● Supplied entries:

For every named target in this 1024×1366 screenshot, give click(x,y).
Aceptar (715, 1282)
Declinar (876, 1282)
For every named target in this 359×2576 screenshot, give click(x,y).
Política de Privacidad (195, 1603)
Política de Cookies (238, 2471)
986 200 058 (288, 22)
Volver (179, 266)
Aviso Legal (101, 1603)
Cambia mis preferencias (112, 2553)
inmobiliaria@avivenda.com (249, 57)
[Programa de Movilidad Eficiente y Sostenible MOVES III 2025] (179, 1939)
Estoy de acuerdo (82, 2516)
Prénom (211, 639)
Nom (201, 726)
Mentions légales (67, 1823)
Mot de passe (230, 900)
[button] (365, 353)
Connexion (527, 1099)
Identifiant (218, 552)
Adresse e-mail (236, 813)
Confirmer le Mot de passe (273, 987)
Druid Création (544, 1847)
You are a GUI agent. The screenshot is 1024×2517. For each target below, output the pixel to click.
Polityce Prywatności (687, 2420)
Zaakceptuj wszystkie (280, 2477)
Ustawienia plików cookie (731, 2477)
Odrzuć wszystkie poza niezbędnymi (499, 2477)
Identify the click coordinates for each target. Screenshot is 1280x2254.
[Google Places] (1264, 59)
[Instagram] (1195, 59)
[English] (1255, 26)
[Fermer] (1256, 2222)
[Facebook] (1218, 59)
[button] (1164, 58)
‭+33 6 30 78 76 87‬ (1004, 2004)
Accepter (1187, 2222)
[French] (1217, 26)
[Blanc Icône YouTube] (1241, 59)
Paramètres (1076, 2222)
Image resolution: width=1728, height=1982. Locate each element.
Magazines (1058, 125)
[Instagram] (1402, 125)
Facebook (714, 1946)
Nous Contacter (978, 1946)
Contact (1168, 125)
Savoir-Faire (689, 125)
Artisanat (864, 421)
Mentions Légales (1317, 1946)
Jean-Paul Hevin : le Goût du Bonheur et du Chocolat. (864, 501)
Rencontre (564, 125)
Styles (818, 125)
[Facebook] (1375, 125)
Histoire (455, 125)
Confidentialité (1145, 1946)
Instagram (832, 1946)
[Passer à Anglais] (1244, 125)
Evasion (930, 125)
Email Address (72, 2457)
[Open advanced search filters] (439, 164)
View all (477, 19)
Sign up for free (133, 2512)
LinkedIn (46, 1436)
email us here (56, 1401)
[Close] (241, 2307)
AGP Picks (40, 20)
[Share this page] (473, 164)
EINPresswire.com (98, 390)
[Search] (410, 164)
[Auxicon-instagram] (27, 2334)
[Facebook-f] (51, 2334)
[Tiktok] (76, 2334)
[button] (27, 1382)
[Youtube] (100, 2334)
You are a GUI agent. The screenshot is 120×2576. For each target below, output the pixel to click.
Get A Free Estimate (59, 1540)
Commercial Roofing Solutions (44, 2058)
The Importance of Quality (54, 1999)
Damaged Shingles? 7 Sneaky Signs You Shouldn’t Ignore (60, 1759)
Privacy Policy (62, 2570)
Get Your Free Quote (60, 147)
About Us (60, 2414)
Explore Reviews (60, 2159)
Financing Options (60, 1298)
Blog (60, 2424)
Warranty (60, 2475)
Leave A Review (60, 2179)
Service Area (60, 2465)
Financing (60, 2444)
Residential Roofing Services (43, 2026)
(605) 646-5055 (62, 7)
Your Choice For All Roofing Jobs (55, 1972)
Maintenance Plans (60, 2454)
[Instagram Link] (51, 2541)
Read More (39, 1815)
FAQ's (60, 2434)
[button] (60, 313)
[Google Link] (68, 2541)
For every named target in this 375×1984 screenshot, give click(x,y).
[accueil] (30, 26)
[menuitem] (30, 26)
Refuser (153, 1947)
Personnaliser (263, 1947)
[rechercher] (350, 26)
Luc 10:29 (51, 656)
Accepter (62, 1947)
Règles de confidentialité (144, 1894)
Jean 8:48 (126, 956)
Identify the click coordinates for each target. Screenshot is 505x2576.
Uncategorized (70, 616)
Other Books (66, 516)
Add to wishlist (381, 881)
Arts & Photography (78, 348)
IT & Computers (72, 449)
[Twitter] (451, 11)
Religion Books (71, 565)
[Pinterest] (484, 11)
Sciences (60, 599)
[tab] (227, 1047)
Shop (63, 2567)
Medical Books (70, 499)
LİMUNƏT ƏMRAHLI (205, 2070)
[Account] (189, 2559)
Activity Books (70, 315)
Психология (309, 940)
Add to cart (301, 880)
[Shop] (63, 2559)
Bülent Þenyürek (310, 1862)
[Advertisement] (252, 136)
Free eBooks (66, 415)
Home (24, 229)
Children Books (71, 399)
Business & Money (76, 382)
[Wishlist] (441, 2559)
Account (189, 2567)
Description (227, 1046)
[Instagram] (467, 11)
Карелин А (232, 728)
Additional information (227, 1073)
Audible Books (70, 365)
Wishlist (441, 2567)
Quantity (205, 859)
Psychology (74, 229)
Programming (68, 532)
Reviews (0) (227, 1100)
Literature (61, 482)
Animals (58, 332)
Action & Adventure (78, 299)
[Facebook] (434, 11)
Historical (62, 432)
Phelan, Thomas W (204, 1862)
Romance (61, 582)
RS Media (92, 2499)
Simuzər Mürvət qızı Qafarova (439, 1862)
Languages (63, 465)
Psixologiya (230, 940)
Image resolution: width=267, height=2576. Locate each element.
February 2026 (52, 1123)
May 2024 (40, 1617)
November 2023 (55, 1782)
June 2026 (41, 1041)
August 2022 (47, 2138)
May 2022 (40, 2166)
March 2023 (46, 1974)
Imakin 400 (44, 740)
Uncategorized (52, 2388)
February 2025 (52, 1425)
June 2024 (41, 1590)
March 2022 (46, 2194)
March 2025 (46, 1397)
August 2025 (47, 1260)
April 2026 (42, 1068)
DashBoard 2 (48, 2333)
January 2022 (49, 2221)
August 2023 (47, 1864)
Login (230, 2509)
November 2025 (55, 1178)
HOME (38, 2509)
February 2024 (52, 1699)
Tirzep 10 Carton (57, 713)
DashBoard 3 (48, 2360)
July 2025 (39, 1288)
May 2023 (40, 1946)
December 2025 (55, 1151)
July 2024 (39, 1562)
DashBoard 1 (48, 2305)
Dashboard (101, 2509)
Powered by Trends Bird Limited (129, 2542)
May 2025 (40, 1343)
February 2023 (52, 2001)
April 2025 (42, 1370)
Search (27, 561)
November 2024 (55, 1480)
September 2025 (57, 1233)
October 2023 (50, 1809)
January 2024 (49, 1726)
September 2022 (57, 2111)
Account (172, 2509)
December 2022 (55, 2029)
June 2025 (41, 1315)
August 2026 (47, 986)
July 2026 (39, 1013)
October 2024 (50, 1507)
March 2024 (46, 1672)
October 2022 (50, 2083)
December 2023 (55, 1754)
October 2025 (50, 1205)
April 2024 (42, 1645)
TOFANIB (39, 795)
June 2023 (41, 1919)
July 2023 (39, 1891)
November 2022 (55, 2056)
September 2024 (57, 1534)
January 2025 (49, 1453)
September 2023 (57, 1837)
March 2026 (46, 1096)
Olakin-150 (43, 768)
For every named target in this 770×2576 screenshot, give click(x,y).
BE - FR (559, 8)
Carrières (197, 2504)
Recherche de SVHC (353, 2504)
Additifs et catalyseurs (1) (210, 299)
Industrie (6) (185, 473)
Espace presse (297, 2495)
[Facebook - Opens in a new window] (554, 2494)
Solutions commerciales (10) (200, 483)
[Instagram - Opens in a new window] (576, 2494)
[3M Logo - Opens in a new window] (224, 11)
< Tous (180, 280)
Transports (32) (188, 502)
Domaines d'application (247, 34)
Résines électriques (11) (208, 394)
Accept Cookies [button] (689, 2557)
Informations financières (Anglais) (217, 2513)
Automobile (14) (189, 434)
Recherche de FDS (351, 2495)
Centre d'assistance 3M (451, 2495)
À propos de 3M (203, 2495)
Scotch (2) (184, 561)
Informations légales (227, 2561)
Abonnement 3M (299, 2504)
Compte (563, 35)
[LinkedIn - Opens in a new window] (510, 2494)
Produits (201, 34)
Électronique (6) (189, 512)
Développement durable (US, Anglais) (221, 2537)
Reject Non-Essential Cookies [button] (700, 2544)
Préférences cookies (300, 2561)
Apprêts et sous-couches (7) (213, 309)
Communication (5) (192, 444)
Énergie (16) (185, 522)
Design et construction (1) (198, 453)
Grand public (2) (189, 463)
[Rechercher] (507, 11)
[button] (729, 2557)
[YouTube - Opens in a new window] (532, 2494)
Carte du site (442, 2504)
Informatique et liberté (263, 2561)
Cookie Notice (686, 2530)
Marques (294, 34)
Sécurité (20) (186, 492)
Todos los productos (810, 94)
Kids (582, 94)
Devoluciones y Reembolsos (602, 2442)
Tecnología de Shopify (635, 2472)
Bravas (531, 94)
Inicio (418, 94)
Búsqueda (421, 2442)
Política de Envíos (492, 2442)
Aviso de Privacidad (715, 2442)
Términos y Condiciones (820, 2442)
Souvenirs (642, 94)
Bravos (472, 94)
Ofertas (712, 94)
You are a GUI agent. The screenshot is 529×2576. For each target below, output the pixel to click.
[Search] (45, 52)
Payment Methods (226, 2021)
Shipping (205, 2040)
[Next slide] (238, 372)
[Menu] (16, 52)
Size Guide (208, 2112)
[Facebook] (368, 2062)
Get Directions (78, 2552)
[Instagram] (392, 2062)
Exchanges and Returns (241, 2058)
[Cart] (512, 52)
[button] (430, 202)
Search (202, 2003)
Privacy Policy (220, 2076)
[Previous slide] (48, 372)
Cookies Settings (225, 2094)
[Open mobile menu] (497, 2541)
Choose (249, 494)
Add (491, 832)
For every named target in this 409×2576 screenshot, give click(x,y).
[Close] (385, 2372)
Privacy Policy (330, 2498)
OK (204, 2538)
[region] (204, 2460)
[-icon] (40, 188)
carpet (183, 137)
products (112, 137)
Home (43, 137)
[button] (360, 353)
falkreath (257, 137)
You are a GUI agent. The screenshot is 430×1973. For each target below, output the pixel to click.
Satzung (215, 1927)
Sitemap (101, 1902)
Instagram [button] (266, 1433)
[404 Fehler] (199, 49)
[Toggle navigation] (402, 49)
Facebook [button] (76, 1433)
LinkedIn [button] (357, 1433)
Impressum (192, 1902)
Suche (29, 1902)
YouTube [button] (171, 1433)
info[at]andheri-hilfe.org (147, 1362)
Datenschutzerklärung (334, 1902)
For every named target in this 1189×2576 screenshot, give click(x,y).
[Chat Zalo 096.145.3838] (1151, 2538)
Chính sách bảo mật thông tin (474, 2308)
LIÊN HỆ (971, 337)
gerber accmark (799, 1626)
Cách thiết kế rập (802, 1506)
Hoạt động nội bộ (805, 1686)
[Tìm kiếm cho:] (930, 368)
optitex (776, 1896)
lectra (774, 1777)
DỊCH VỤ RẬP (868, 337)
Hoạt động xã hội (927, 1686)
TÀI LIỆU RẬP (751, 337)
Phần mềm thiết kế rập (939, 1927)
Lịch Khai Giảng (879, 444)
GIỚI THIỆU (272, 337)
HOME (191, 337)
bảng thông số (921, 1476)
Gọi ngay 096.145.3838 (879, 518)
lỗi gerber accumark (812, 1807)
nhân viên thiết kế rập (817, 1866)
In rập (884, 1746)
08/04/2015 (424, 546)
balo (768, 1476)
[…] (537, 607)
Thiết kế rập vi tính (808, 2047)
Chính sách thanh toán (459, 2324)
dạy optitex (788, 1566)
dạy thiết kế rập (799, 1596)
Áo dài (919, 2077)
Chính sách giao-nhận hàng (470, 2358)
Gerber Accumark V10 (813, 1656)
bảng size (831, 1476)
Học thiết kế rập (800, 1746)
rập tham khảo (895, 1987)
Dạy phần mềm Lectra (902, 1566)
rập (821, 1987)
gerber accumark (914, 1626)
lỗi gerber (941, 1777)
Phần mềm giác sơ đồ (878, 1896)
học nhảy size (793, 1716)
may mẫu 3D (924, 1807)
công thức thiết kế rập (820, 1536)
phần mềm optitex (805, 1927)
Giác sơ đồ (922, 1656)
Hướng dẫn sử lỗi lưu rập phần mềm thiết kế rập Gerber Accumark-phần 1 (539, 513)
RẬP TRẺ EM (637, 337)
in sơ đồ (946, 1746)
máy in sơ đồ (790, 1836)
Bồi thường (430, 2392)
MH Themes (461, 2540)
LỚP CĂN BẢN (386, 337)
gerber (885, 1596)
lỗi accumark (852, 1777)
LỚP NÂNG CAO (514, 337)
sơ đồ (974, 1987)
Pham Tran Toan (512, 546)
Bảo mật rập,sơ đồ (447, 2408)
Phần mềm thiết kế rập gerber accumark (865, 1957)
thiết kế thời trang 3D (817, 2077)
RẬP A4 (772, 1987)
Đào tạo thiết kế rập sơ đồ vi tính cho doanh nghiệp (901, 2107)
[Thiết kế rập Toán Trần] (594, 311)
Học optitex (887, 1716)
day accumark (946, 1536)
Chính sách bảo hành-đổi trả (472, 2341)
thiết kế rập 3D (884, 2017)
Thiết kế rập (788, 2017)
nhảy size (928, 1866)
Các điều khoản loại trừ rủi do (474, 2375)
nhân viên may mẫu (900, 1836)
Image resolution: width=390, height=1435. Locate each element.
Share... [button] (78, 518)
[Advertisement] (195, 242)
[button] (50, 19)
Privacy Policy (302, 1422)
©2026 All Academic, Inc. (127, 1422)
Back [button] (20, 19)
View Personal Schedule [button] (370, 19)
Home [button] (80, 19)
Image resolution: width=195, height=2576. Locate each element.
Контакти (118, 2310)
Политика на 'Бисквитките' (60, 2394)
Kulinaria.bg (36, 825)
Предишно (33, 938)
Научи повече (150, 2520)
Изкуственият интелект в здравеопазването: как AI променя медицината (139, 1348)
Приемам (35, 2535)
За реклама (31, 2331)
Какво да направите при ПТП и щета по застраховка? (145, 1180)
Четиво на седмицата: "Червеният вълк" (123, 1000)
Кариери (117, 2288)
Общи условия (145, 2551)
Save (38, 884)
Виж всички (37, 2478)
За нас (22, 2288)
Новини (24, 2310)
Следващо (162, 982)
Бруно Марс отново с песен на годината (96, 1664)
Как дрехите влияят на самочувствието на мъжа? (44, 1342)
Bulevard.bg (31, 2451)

● Prompt: For each line in the entries that contains the string "June", make a copy.

● Solution for this exercise:
June 2026 (41, 1041)
June 2024 (41, 1590)
June 2025 (41, 1315)
June 2023 (41, 1919)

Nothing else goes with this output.